Korte opdracht 1:
Waar lagen de drugs volgens het documentfragment toen ze werden gevonden?
Korte opdracht 2:
Geef uit het documentfragment letterlijk de passage terug vanaf "10. Naar het" tot en met "dak is geplaatst.".

9. In beroep heeft eiser gesteld dat verweerder volledig voorbij is gegaan aan de verklaring van een bewoner van een naastgelegen pand over de herkomst en de bewaring van de softdrug en dat hij deze op het dak had geworpen. Eiser heeft dit niet nader toegelicht. Op zitting en in het verweerschrift heeft verweerder toegelicht dat de verklaring van eiser dat iemand iets op het dak heeft gegooid en de latere verklaring van een buurtbewoner, haaks staan op het verhaal van de medewerker van de Haagse pandbrigade. En dat de medewerker van de Haagse pandbrigade geen belang heeft bij zijn afgelegde verklaring. De rechtbank is van oordeel dat hetgeen eiser in beroep heeft aangevoerd niet leidt tot twijfel aan de betrouwbaarheid van de in de bestuurlijke rapportages vastgelegde bevindingen.
10. Naar het oordeel van de rechtbank mocht verweerder op basis van de bestuurlijke rapportages aannemen dat sprake was van een handelshoeveelheiddrugs in de horeca-inrichting. Dat de drugs op het moment van vinden niet daadwerkelijk in de horeca-inrichting, maar op het dak lagen, maakt dit naar het oordeel van de rechtbank niet anders. De rechtbank vindt het voldoende aannemelijk dat het tasje met de drugs vanuit de horeca-inrichting op het dak is geplaatst.
11. Dat eiser stelt dat uiterst zware maatregelen zijn getroffen, leidt niet tot een ander oordeel nu eiser niet heeft onderbouwd of gesteld dat de maatregel in zijn geval onevenredige gevolgen heeft.

Gegevensuittreksel:

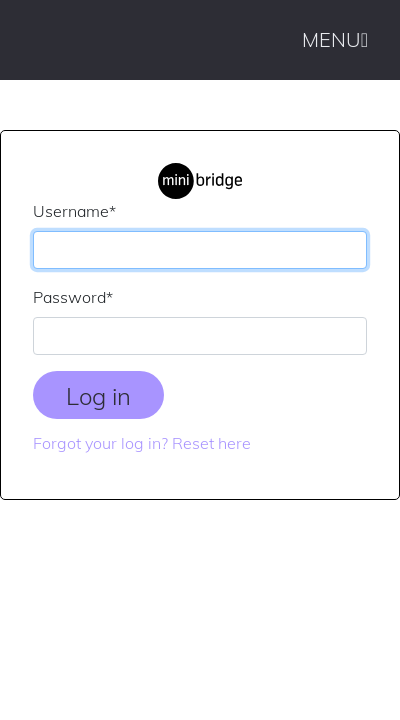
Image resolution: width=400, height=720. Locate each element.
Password (73, 297)
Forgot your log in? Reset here (142, 443)
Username (74, 211)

Verwacht antwoord 1:
Op het dak.

Verwacht antwoord 2:
10. Naar het oordeel van de rechtbank mocht verweerder op basis van de bestuurlijke rapportages aannemen dat sprake was van een handelshoeveelheiddrugs in de horeca-inrichting. Dat de drugs op het moment van vinden niet daadwerkelijk in de horeca-inrichting, maar op het dak lagen, maakt dit naar het oordeel van de rechtbank niet anders. De rechtbank vindt het voldoende aannemelijk dat het tasje met de drugs vanuit de horeca-inrichting op het dak is geplaatst.